Give back each of the records below word for word, keeping every line unchanged.

### PROVIDED INFORMATION

▼

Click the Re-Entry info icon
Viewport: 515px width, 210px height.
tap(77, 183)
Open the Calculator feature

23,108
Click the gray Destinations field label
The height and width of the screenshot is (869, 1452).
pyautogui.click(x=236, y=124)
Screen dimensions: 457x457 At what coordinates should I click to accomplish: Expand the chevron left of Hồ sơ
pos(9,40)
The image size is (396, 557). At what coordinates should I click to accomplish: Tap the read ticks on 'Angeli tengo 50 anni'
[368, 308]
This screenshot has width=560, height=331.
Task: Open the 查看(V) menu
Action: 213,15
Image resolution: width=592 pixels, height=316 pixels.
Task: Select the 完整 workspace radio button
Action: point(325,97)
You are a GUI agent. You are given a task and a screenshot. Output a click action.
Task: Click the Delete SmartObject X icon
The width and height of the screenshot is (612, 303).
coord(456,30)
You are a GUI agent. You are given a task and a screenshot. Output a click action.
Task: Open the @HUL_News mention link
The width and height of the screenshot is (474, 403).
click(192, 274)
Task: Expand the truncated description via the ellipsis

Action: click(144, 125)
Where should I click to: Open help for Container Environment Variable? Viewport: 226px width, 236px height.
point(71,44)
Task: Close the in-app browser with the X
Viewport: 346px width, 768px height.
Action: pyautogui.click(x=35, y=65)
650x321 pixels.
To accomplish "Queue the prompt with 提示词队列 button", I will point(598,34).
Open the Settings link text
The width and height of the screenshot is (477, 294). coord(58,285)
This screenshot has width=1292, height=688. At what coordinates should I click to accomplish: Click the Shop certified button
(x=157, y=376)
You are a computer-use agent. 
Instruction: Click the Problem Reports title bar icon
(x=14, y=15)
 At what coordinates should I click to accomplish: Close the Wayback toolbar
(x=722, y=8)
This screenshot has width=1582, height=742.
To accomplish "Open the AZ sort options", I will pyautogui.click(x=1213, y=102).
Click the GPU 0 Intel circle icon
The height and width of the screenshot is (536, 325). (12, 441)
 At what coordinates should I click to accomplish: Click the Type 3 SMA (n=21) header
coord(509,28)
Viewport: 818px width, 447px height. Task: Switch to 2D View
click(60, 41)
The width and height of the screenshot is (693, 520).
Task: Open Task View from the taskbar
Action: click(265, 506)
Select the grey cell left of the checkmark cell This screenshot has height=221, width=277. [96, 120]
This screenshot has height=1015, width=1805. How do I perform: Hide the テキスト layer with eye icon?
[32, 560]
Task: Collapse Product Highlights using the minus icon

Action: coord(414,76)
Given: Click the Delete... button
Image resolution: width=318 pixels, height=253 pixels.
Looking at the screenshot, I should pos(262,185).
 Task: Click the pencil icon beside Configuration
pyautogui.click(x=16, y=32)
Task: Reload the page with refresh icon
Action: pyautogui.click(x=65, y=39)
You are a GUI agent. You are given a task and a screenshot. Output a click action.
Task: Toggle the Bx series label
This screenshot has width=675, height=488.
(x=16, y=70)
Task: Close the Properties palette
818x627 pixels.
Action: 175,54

▲

### FULL SOLUTION
Click the Re-Entry info icon
Viewport: 515px width, 210px height.
tap(77, 183)
Open the Calculator feature

23,108
Click the gray Destinations field label
The height and width of the screenshot is (869, 1452).
pyautogui.click(x=236, y=124)
Screen dimensions: 457x457 At what coordinates should I click to accomplish: Expand the chevron left of Hồ sơ
pos(9,40)
The image size is (396, 557). At what coordinates should I click to accomplish: Tap the read ticks on 'Angeli tengo 50 anni'
[368, 308]
This screenshot has width=560, height=331.
Task: Open the 查看(V) menu
Action: 213,15
Image resolution: width=592 pixels, height=316 pixels.
Task: Select the 完整 workspace radio button
Action: point(325,97)
You are a GUI agent. You are given a task and a screenshot. Output a click action.
Task: Click the Delete SmartObject X icon
The width and height of the screenshot is (612, 303).
coord(456,30)
You are a GUI agent. You are given a task and a screenshot. Output a click action.
Task: Open the @HUL_News mention link
The width and height of the screenshot is (474, 403).
click(192, 274)
Task: Expand the truncated description via the ellipsis

Action: click(144, 125)
Where should I click to: Open help for Container Environment Variable? Viewport: 226px width, 236px height.
point(71,44)
Task: Close the in-app browser with the X
Viewport: 346px width, 768px height.
Action: pyautogui.click(x=35, y=65)
650x321 pixels.
To accomplish "Queue the prompt with 提示词队列 button", I will point(598,34).
Open the Settings link text
The width and height of the screenshot is (477, 294). coord(58,285)
This screenshot has width=1292, height=688. At what coordinates should I click to accomplish: Click the Shop certified button
(x=157, y=376)
You are a computer-use agent. 
Instruction: Click the Problem Reports title bar icon
(x=14, y=15)
 At what coordinates should I click to accomplish: Close the Wayback toolbar
(x=722, y=8)
This screenshot has width=1582, height=742.
To accomplish "Open the AZ sort options", I will pyautogui.click(x=1213, y=102).
Click the GPU 0 Intel circle icon
The height and width of the screenshot is (536, 325). (12, 441)
 At what coordinates should I click to accomplish: Click the Type 3 SMA (n=21) header
coord(509,28)
Viewport: 818px width, 447px height. Task: Switch to 2D View
click(60, 41)
The width and height of the screenshot is (693, 520).
Task: Open Task View from the taskbar
Action: click(265, 506)
Select the grey cell left of the checkmark cell This screenshot has height=221, width=277. [96, 120]
This screenshot has height=1015, width=1805. How do I perform: Hide the テキスト layer with eye icon?
[32, 560]
Task: Collapse Product Highlights using the minus icon

Action: coord(414,76)
Given: Click the Delete... button
Image resolution: width=318 pixels, height=253 pixels.
Looking at the screenshot, I should pos(262,185).
 Task: Click the pencil icon beside Configuration
pyautogui.click(x=16, y=32)
Task: Reload the page with refresh icon
Action: pyautogui.click(x=65, y=39)
You are a GUI agent. You are given a task and a screenshot. Output a click action.
Task: Toggle the Bx series label
This screenshot has width=675, height=488.
(x=16, y=70)
Task: Close the Properties palette
818x627 pixels.
Action: 175,54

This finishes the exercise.